As far as the topics are concerned, it's not uncommon for women to talk about fashion, cooking, and movies. As mentioned by a previous poster, it's okay if they weren't gossiping. Hmmm, but I do understand what you mean....that redundant topics can get boring. Try changing the shift in the conversation by bringing up different topics. For example, you can talk about a book that you recently enjoyed and ask the ladies if they've read anything interesting. Or bring up interesting places to visit (restaurants, museums, etc). Or bring up something interesting that you watched on TV. Sometimes, it just takes one or two people to join in......and the conversation has a new flow to it.
Hm, hard topic. Wandering eyes that is. I’d be more annoyed that they made it a topic of discussion. Sounds like more “monkey see, monkey do”, which these sorts of girls are pros at.
First it is comparing fashions, then comparing cooking, then comparing whose husband checks out fewer babes in bikinis.
I think it’s just another thing to compare and boast about (my hubby doesn’t look at anyone but me ) or just another thing to complain and whine about (these types of ladies LOVE to whine about stupid crap).
See. I don’t think I’d be jealous. I’d probably ask the beach babe to take the dude off my hands.
I am a very jealous type.. I start driving my husband crazy if I even suspect.. but the truth is I do it for fun not being serious at all.. I trust him more than myself I think!!

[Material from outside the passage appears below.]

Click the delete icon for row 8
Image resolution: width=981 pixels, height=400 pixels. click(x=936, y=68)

I found these girls REALLY annoying in the first couple of years after I got married but I surprised myself when one of them became my good friend after she had her son. She was not only an excellent housemaker but an excellent mother.
She is insanely inquistive about her husband’s whereabouts. She’s a knockout. Her husband IMO is a 3.5/10 so she doesn’t really need worry. It has to with her own insecurities. She always make sure that she dresses up for him and looks, smells better than her “competition”.

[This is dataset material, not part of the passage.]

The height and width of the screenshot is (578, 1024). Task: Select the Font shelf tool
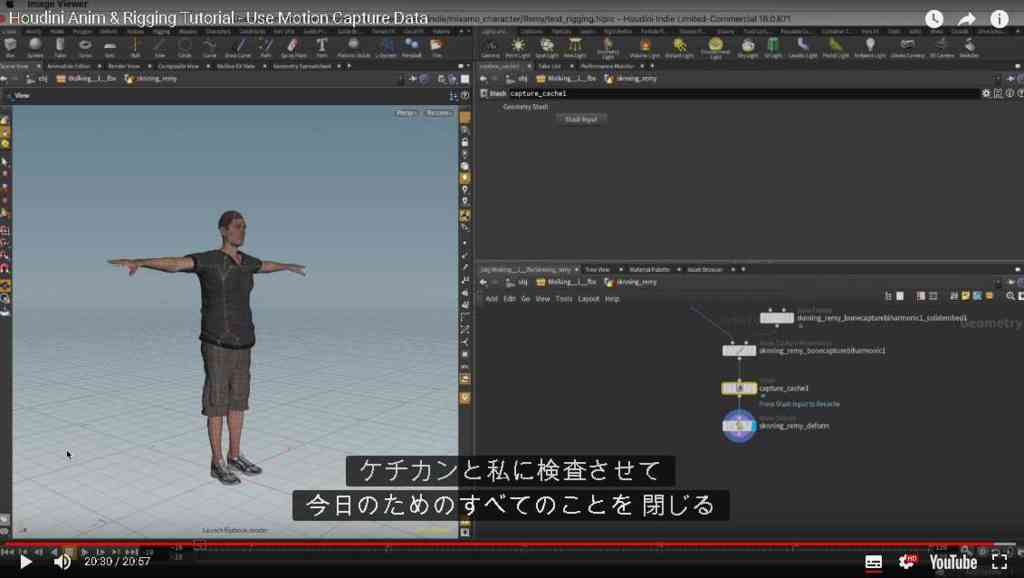321,47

I would be the first one to but there is nothing wrong with it. infact I have seen her husband really values her commitment to him.
I must be the odd one out because I find these types of insinuations disgusting. If it was something said in a joke or even light-heartedly I would brush it off as an off-colour remark but that was not the case.
The thing that drives me batty is that even if you have such insecurities......would you/should you really be sharing them with other wives? Wouldn't you rather have the discussion with your husband?
That's why I say it's more of a competition or whining thing for them. They either want to compete on how sleezy their hubby is or how non-sleezy he is, or they want to just whine about something else.
If they're really worried, they'd probably just speak to their husband directly.
Maybe they're trying to emphasize to the girls that their husband has such an awesome sex drive that he is always checking out girls and vice versa.
A tiny bit of jealousy is fine but I know what Muzna is referring to in the foblet circle. Most of the women I hung out with when I was married were all fresh imports from Pakistan and all they ever talked about was
Clothes
Recipes
Clothes
Pakistani Dramay
Clothes
Shopping
Clothes
Hair and Nail Talk
Clothes
All I did was twiddle my thumbs, feel awkward, get a little quiet and then be labeled rude because I had nothing to contribute. How long can you pretend? I can do it for a little bit but then I just dont want to…
Not only that, but everywhere their husbands went…the girls were stuck to them like glue! Ummm…Im not like that. They would also advise me to do the same “varna haat se nikal jatey hein mard”. To aise mard se shaadi kyun ki jo haat se itni asani se nikal jaye?